▸ Work to complete: The line containing "Open the Summer" marks the end: quote every line from the start of the records below through it, word for word.

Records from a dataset
···
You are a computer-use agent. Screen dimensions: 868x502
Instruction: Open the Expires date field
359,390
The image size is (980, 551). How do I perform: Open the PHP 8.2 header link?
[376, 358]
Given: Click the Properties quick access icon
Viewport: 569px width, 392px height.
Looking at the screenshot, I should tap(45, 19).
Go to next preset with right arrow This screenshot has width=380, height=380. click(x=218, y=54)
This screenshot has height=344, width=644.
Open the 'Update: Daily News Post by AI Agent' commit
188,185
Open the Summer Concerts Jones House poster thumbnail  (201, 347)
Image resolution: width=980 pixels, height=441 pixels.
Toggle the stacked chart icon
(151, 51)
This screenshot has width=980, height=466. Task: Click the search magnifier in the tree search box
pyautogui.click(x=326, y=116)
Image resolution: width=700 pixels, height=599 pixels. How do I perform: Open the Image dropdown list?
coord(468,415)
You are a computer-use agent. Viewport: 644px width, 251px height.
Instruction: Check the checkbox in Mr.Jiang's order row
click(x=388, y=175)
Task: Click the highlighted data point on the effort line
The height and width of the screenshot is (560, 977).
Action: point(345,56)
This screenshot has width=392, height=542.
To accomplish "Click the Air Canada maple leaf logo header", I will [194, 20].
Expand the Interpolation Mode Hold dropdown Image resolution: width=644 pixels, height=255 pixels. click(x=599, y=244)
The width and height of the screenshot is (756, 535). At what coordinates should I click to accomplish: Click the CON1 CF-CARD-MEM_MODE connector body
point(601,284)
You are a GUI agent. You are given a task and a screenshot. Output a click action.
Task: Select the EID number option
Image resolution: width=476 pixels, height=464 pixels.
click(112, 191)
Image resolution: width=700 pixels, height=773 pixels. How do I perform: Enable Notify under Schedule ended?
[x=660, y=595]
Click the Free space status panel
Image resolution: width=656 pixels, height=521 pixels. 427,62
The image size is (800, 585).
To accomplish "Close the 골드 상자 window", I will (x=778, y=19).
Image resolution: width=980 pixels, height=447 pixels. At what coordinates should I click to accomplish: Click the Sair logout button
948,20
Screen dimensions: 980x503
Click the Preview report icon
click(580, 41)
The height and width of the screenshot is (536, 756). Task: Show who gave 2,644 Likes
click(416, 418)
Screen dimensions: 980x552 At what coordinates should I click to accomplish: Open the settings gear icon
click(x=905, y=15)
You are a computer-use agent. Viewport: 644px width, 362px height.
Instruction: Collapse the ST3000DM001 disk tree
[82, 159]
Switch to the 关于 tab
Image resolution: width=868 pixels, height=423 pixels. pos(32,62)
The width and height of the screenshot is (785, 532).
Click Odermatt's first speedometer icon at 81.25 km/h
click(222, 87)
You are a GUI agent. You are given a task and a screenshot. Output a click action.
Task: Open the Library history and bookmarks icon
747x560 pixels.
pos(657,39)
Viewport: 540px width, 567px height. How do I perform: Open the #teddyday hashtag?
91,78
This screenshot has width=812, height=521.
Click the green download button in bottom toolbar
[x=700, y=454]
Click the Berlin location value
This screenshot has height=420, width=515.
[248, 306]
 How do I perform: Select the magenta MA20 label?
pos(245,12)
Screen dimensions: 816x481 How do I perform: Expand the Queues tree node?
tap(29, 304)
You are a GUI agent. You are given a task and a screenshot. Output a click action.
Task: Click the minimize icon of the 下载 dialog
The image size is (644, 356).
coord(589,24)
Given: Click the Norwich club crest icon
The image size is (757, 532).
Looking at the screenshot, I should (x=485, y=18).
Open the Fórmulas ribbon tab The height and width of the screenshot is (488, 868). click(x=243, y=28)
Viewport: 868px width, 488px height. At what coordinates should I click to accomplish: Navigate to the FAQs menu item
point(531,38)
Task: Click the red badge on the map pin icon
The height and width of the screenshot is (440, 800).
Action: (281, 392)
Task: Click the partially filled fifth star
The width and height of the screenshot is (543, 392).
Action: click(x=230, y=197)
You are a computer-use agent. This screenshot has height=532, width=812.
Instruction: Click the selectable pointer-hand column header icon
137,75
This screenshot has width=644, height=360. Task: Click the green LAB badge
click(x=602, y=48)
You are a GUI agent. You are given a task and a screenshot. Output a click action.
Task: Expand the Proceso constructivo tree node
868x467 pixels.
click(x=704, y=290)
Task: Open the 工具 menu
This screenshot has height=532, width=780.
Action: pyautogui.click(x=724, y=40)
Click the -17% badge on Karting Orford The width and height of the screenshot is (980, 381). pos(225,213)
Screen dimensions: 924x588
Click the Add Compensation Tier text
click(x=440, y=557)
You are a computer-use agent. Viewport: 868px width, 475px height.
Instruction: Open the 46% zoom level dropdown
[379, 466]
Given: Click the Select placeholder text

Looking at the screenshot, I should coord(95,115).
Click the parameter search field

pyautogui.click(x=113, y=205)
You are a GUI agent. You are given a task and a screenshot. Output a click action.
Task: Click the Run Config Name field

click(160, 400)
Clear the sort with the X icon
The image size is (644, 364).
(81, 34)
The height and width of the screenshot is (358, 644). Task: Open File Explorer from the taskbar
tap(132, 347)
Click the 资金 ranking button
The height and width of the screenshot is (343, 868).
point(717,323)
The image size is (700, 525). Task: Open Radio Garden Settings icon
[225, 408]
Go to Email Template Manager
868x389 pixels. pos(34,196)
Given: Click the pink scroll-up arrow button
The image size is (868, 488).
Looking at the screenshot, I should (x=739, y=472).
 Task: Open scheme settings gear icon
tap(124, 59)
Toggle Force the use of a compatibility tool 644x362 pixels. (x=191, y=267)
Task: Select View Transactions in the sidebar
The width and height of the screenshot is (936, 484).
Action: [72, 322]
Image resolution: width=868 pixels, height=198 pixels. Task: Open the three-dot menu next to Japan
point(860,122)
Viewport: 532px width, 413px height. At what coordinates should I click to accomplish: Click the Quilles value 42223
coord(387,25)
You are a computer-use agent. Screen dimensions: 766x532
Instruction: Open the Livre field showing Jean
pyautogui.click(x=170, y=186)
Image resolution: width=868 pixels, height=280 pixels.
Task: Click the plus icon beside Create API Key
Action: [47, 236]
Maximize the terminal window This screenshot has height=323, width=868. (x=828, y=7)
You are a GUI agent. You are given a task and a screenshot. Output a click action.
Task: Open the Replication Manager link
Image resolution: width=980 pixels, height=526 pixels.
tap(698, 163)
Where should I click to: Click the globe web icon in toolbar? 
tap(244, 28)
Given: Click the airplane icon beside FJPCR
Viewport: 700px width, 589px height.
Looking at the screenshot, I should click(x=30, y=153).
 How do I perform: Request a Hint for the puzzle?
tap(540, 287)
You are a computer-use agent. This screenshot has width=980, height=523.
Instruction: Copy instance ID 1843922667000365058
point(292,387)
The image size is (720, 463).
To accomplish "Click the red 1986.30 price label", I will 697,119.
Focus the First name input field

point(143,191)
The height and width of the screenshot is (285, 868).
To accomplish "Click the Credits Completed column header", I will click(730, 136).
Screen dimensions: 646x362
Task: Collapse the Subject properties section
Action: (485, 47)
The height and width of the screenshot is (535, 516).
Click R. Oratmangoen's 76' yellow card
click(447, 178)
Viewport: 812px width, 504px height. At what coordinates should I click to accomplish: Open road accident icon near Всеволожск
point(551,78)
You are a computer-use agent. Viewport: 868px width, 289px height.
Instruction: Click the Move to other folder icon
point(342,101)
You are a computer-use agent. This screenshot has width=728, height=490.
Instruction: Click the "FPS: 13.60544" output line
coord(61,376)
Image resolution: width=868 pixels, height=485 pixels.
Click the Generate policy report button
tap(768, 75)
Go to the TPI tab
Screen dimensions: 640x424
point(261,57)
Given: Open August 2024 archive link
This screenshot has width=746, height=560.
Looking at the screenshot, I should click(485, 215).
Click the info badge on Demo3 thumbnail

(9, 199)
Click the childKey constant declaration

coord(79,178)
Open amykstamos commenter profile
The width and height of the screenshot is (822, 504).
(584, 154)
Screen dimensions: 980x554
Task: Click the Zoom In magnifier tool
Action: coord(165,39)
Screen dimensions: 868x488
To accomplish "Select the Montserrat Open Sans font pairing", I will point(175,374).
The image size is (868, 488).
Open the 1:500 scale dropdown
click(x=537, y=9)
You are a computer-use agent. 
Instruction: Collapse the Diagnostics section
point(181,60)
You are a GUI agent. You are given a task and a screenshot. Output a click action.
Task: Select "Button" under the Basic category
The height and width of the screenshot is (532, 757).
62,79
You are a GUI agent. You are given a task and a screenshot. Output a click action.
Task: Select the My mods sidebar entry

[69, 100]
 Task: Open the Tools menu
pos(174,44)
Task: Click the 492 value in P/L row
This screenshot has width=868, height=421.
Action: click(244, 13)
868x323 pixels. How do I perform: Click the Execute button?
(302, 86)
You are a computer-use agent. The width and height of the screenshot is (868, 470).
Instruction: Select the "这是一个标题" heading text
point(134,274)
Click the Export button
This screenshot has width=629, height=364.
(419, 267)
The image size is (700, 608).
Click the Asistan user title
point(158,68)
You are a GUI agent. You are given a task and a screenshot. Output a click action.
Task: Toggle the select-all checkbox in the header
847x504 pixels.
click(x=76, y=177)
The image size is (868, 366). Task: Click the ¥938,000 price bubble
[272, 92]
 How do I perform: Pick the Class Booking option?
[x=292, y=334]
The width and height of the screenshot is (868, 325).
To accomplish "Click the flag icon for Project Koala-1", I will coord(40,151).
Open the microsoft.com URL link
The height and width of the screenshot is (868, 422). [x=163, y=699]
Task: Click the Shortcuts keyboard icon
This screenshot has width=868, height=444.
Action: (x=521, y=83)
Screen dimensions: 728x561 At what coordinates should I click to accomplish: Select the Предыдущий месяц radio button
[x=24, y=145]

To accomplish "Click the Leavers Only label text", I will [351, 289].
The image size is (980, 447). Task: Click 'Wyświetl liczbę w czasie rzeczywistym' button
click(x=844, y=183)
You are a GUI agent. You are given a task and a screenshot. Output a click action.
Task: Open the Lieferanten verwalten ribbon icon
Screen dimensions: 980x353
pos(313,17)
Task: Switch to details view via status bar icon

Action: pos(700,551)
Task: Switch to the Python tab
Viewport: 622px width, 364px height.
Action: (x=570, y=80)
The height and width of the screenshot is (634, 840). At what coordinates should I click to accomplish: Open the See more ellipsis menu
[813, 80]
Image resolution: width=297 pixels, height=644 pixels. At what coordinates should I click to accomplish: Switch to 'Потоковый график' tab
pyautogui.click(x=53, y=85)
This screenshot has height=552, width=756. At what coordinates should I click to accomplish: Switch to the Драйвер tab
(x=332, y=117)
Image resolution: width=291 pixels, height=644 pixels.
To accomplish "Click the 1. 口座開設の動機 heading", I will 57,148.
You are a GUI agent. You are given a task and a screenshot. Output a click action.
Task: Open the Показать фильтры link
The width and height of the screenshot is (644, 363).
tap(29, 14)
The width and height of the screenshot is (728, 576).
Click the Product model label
···
▸ Completed exercise:
You are a computer-use agent. Screen dimensions: 868x502
Instruction: Open the Expires date field
359,390
The image size is (980, 551). How do I perform: Open the PHP 8.2 header link?
[376, 358]
Given: Click the Properties quick access icon
Viewport: 569px width, 392px height.
Looking at the screenshot, I should tap(45, 19).
Go to next preset with right arrow This screenshot has width=380, height=380. click(x=218, y=54)
This screenshot has height=344, width=644.
Open the 'Update: Daily News Post by AI Agent' commit
188,185
Open the Summer Concerts Jones House poster thumbnail  (201, 347)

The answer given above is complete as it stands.